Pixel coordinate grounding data
==*==

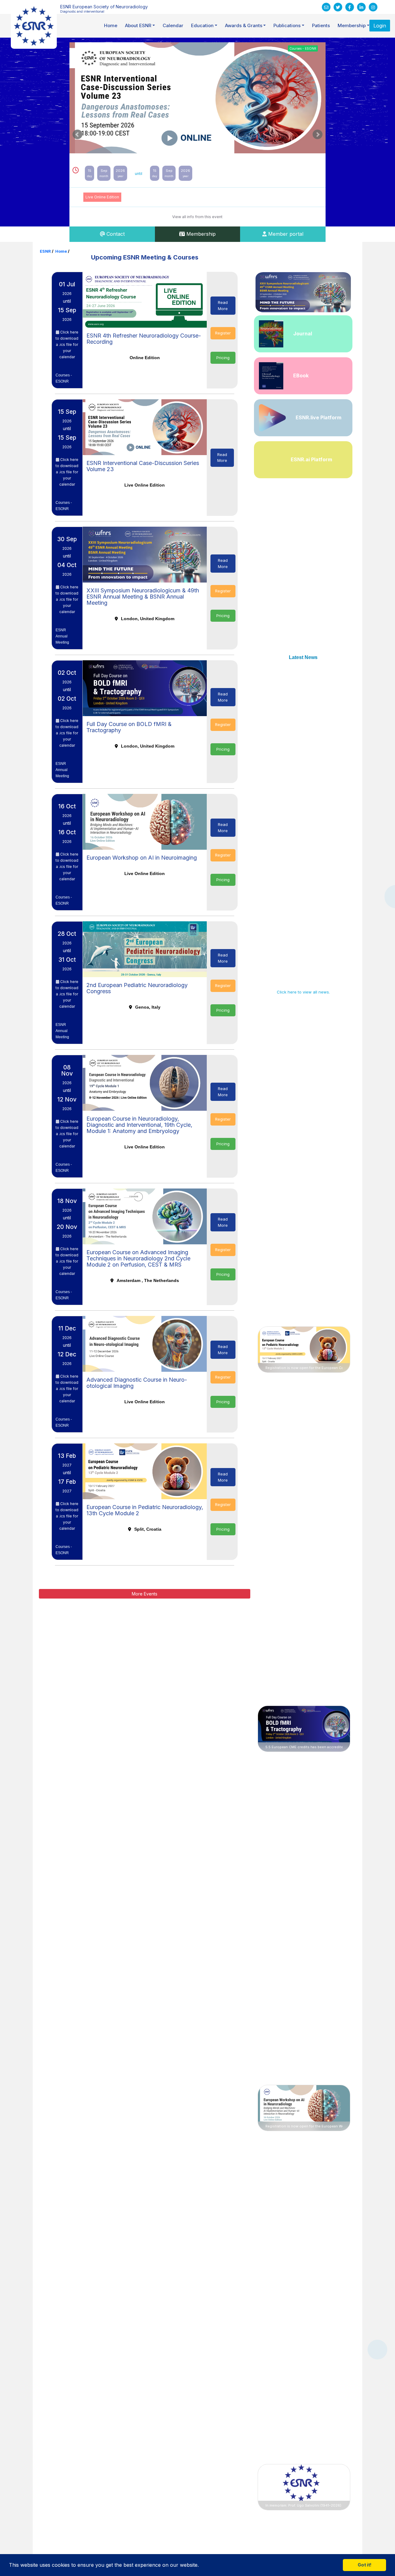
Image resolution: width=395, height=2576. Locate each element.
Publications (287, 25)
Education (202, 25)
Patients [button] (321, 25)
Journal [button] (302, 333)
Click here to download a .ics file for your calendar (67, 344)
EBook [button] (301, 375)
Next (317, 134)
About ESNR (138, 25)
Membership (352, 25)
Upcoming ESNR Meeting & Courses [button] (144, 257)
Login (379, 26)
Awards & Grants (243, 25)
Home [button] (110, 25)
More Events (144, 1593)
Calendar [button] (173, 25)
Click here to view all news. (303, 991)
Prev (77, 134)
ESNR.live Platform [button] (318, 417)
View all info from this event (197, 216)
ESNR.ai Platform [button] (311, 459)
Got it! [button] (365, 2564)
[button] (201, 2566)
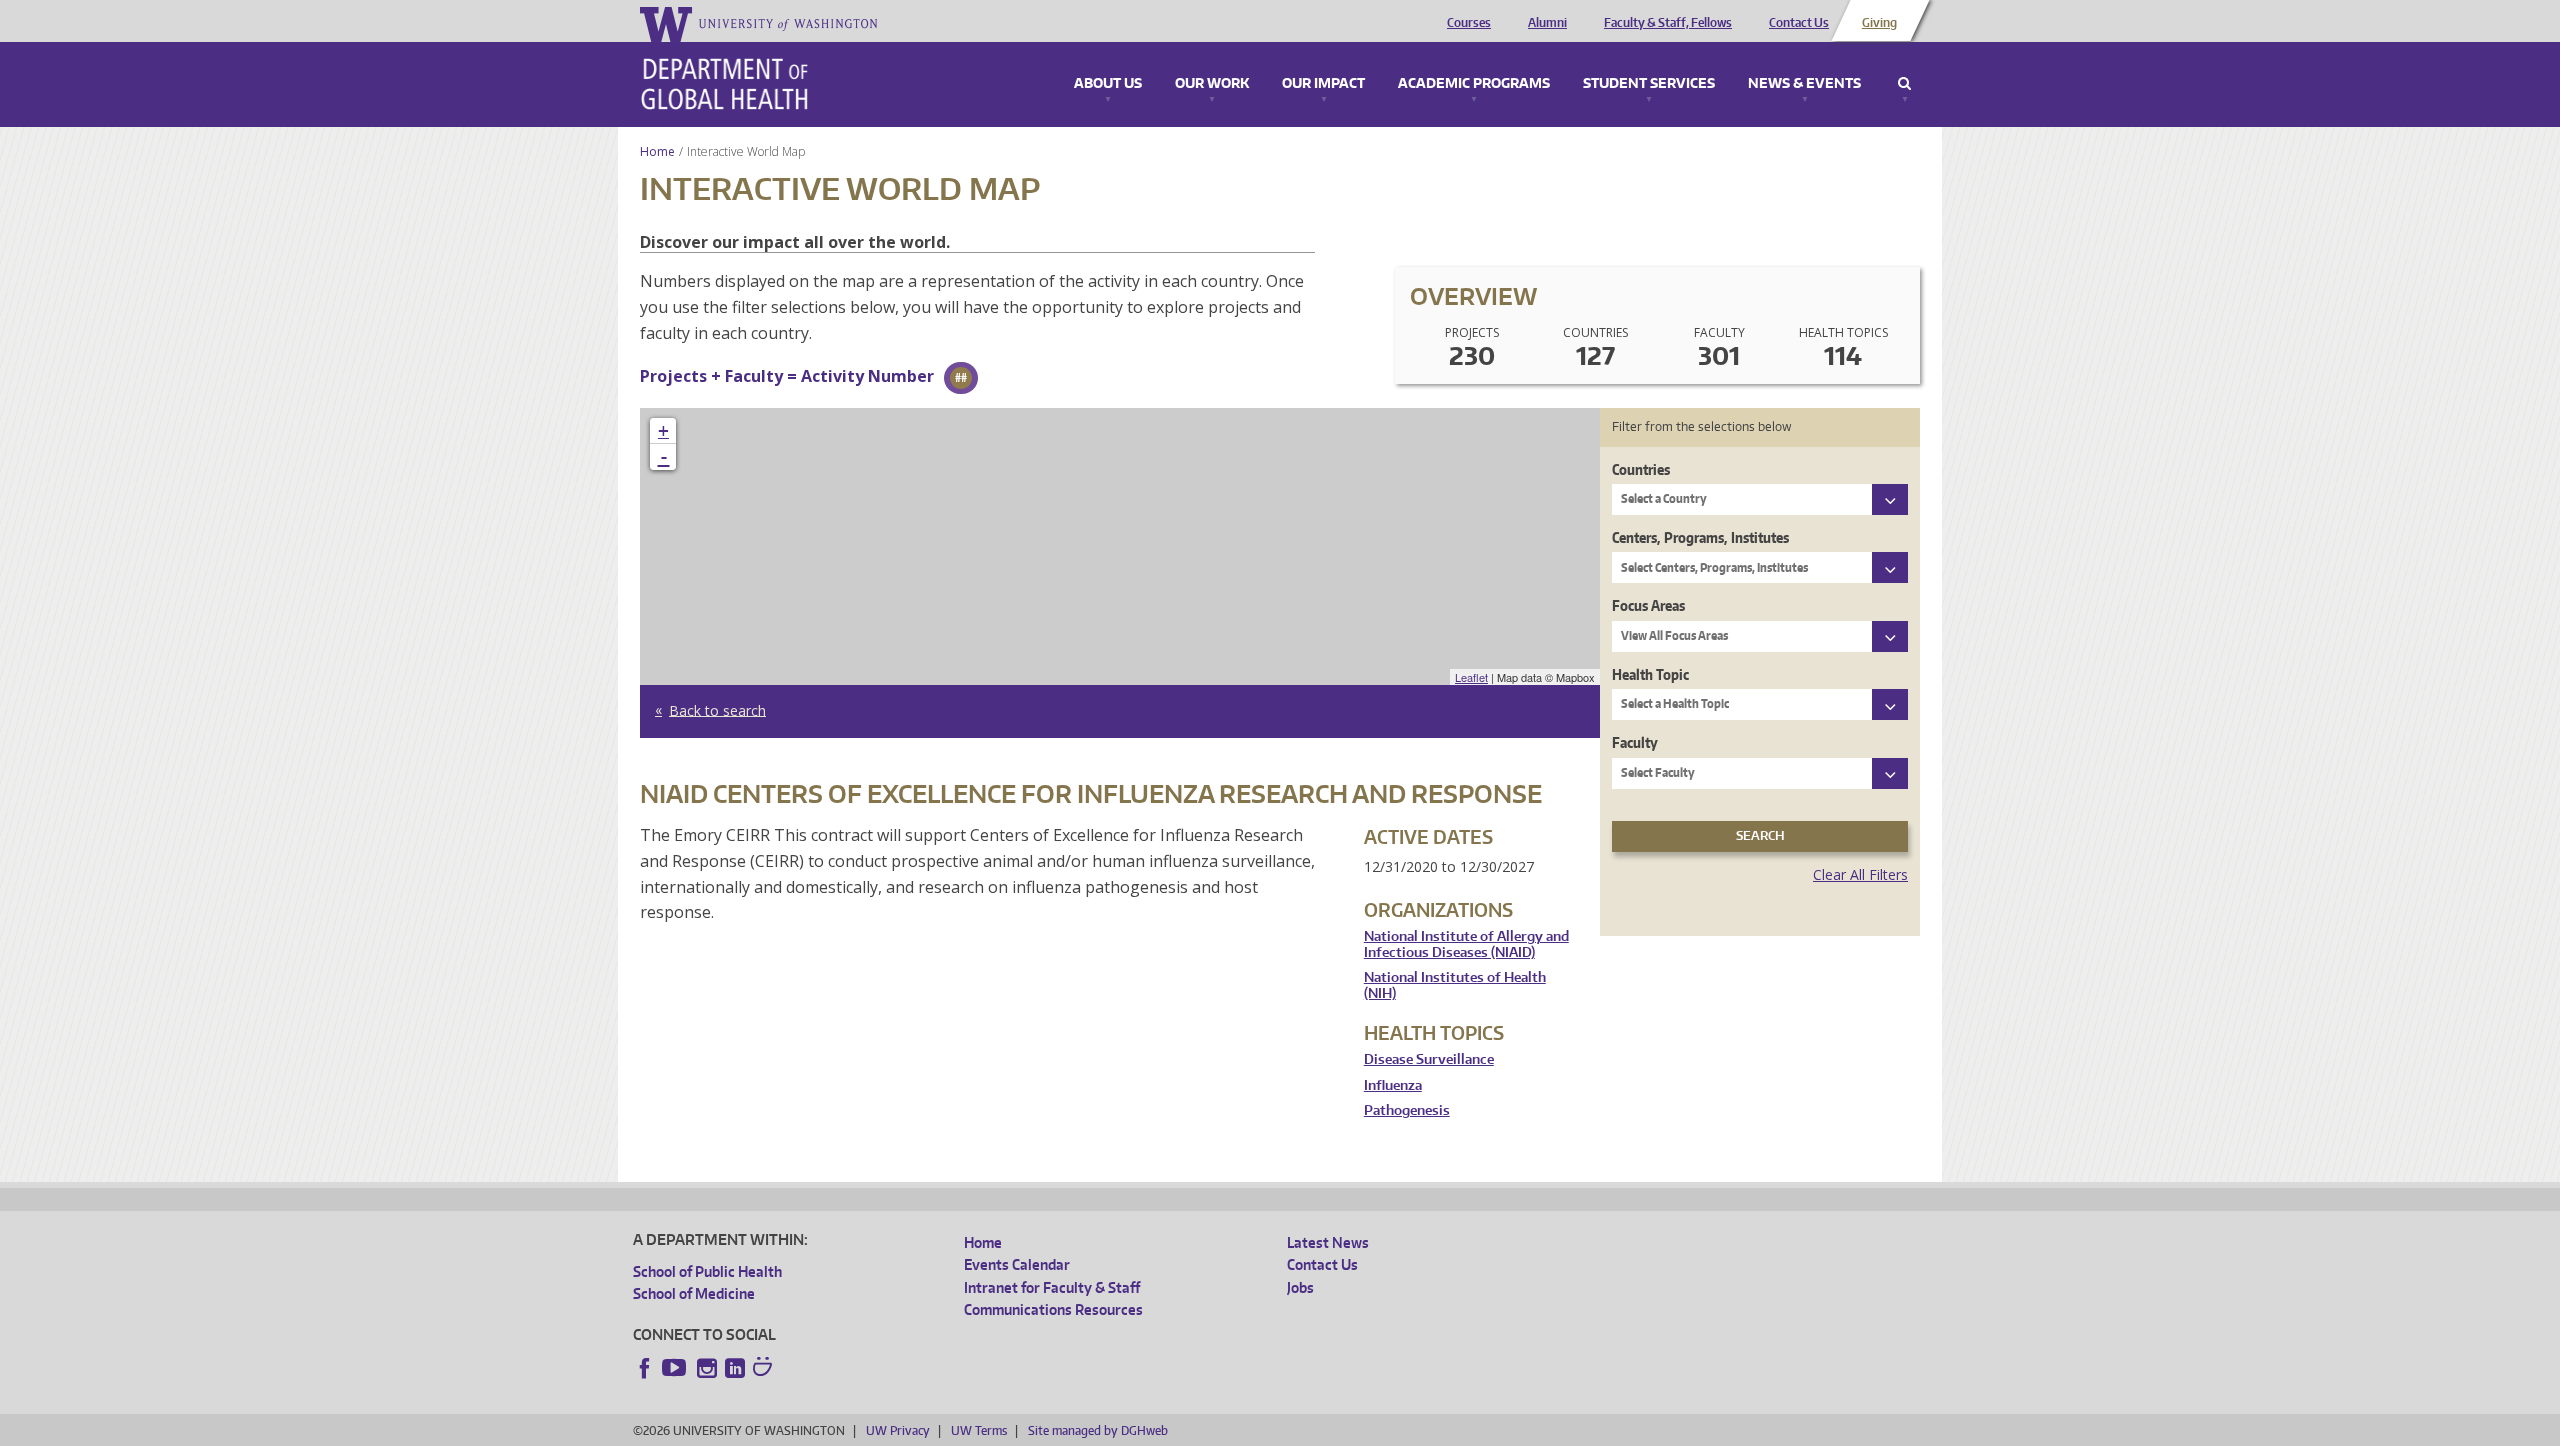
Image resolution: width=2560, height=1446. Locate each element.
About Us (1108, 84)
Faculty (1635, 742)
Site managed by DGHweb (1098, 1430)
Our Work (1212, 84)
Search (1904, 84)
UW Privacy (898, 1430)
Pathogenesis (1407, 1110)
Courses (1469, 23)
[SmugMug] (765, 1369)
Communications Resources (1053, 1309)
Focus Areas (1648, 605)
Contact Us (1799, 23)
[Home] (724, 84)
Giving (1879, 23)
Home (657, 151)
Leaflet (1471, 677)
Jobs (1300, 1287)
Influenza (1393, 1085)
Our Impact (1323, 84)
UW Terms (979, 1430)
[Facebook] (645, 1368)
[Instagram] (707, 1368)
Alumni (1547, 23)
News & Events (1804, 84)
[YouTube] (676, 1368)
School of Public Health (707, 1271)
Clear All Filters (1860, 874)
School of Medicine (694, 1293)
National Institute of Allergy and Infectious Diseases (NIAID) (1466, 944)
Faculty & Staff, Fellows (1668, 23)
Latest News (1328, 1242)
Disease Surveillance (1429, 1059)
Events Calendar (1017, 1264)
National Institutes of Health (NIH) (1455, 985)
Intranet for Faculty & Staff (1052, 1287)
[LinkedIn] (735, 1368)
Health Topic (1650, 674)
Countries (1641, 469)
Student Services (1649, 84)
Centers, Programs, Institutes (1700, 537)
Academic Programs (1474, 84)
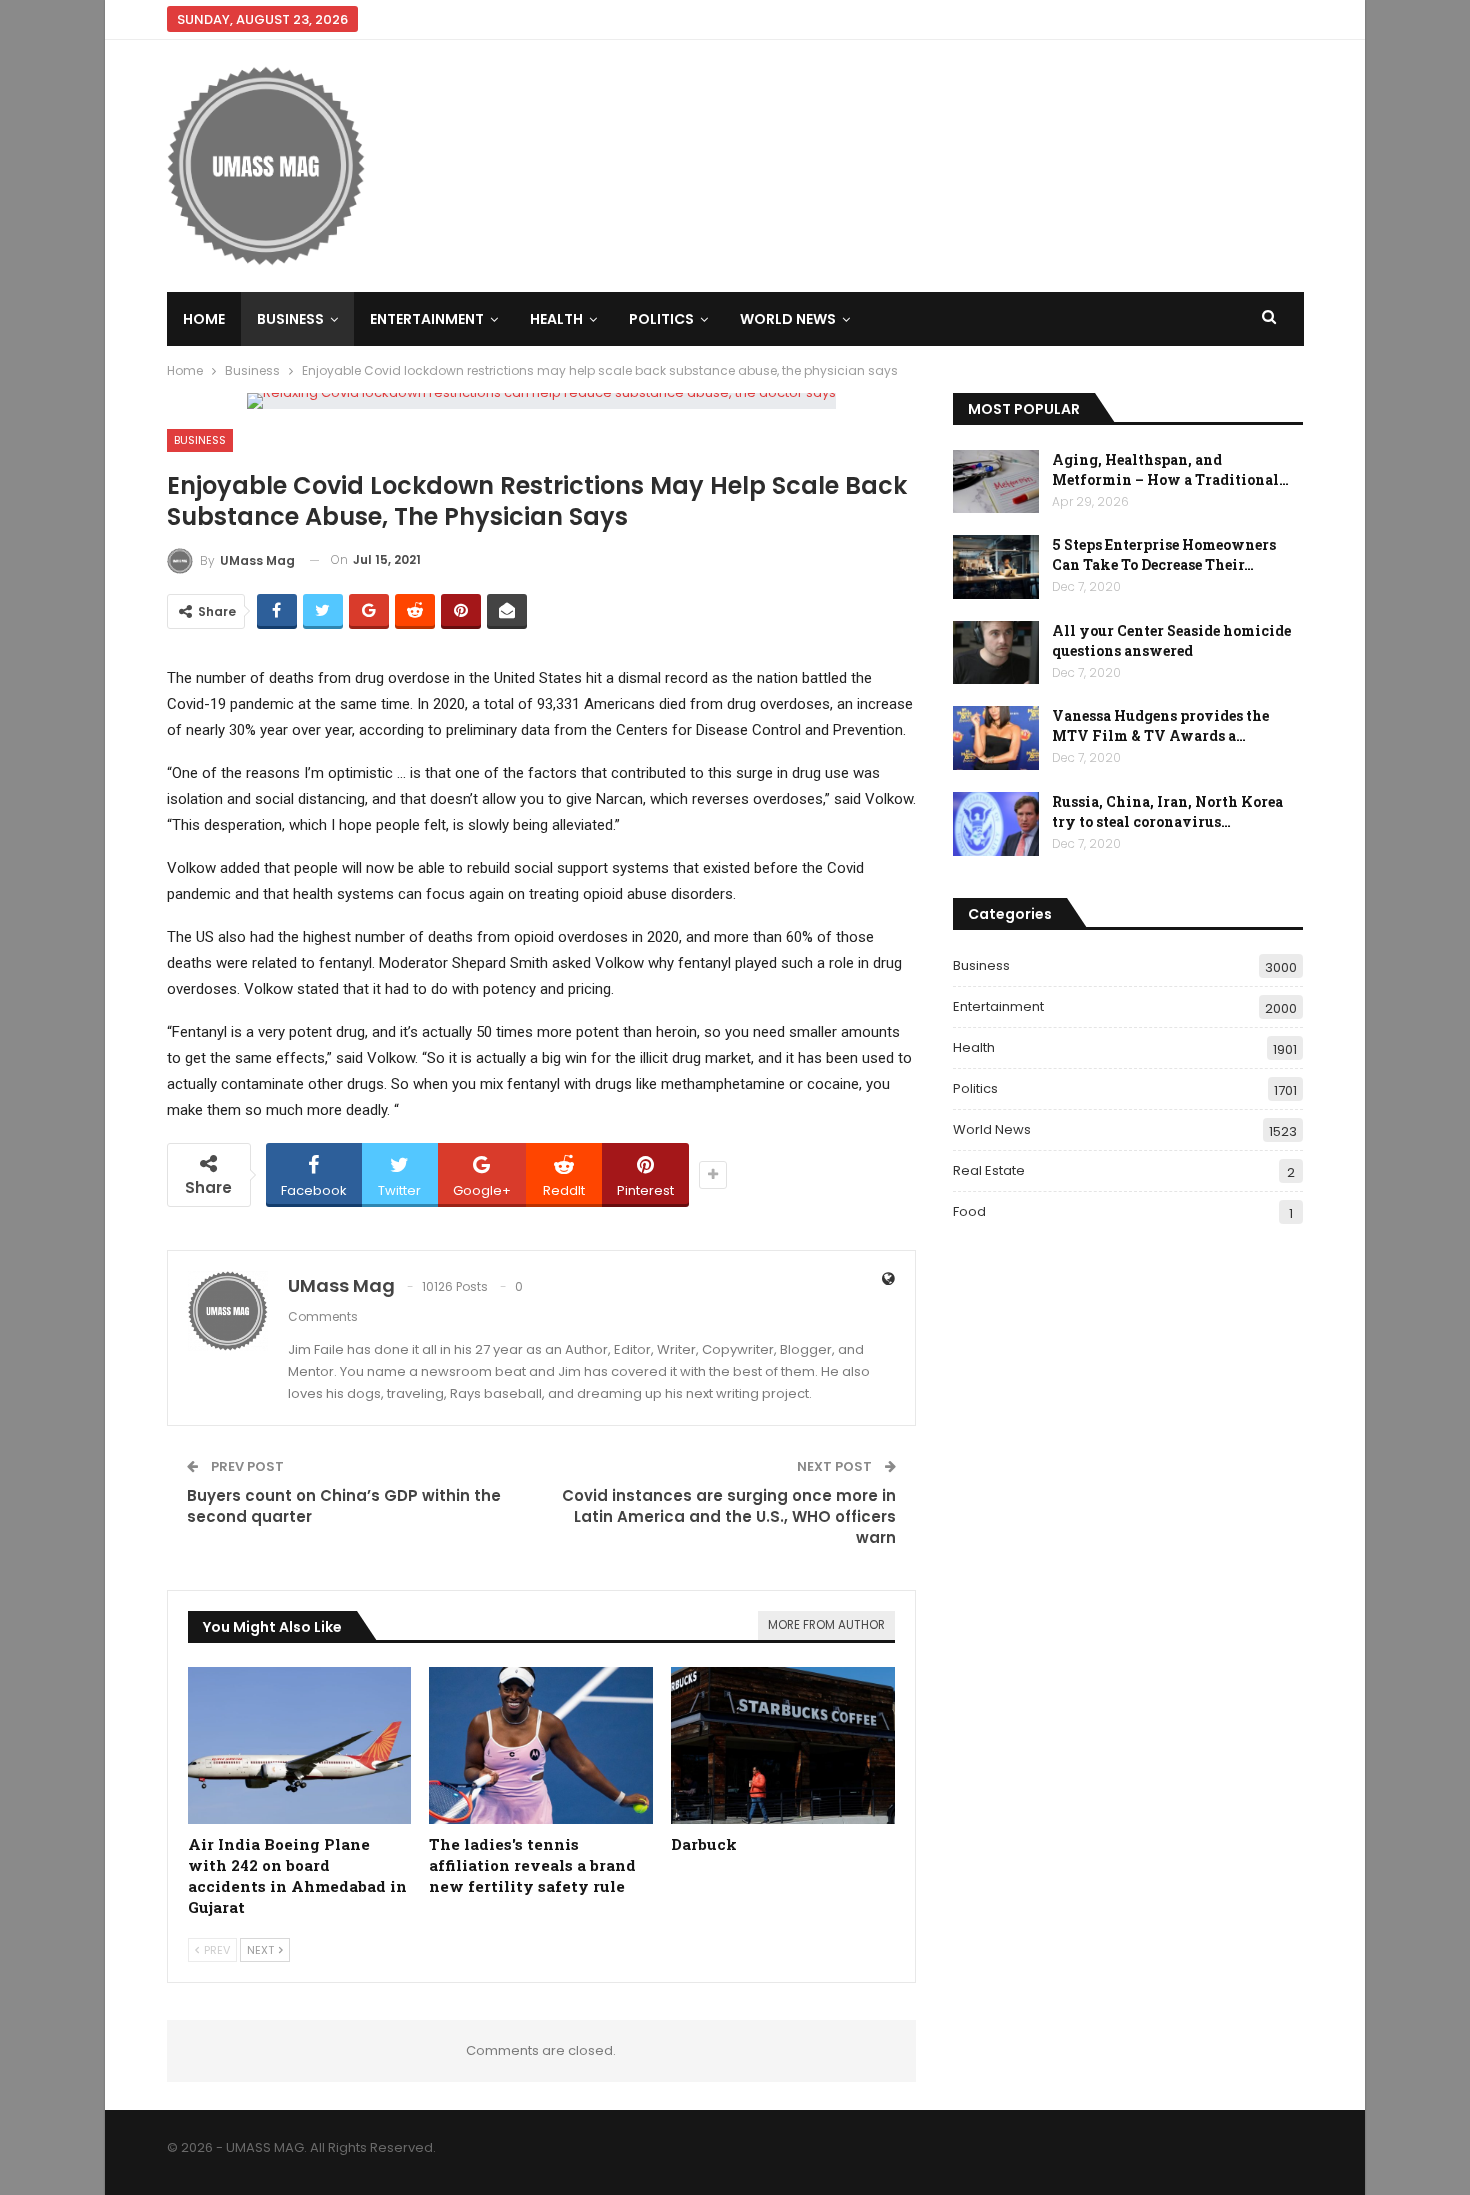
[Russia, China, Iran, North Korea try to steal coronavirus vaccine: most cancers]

==*==

Exercise brief
Please retype every record shown above, exactly as written, but without pictures.

Response to this exercise
Image resolution: width=395, height=2576. Locate each element.
Publications (287, 25)
Education (202, 25)
Patients [button] (321, 25)
Journal [button] (302, 333)
Click here to download a .ics file for your calendar (67, 344)
EBook [button] (301, 375)
Next (317, 134)
About ESNR (138, 25)
Membership (352, 25)
Upcoming ESNR Meeting & Courses [button] (144, 257)
Login (379, 26)
Awards & Grants (243, 25)
Home [button] (110, 25)
More Events (144, 1593)
Calendar [button] (173, 25)
Click here to view all news. (303, 991)
Prev (77, 134)
ESNR.live Platform [button] (318, 417)
View all info from this event (197, 216)
ESNR.ai Platform [button] (311, 459)
Got it! [button] (365, 2564)
[button] (201, 2566)
Image resolution: width=2560, height=1446. Locate each element.
About Us (1108, 84)
Faculty (1635, 742)
Site managed by DGHweb (1098, 1430)
Our Work (1212, 84)
Search (1904, 84)
UW Privacy (898, 1430)
Pathogenesis (1407, 1110)
Courses (1469, 23)
[SmugMug] (765, 1369)
Communications Resources (1053, 1309)
Focus Areas (1648, 605)
Contact Us (1799, 23)
[Home] (724, 84)
Giving (1879, 23)
Home (657, 151)
Leaflet (1471, 677)
Jobs (1300, 1287)
Influenza (1393, 1085)
Our Impact (1323, 84)
UW Terms (979, 1430)
[Facebook] (645, 1368)
[Instagram] (707, 1368)
Alumni (1547, 23)
News & Events (1804, 84)
[YouTube] (676, 1368)
School of Public Health (707, 1271)
Clear All Filters (1860, 874)
School of Medicine (694, 1293)
National Institute of Allergy and Infectious Diseases (NIAID) (1466, 944)
Faculty & Staff, Fellows (1668, 23)
Latest News (1328, 1242)
Disease Surveillance (1429, 1059)
Events Calendar (1017, 1264)
National Institutes of Health (NIH) (1455, 985)
Intranet for Faculty & Staff (1052, 1287)
[LinkedIn] (735, 1368)
Health Topic (1650, 674)
Countries (1641, 469)
Student Services (1649, 84)
Centers, Programs, Institutes (1700, 537)
Academic Programs (1474, 84)
[Russia, China, Iran, North Korea try to steal coronavirus vaccine: most cancers]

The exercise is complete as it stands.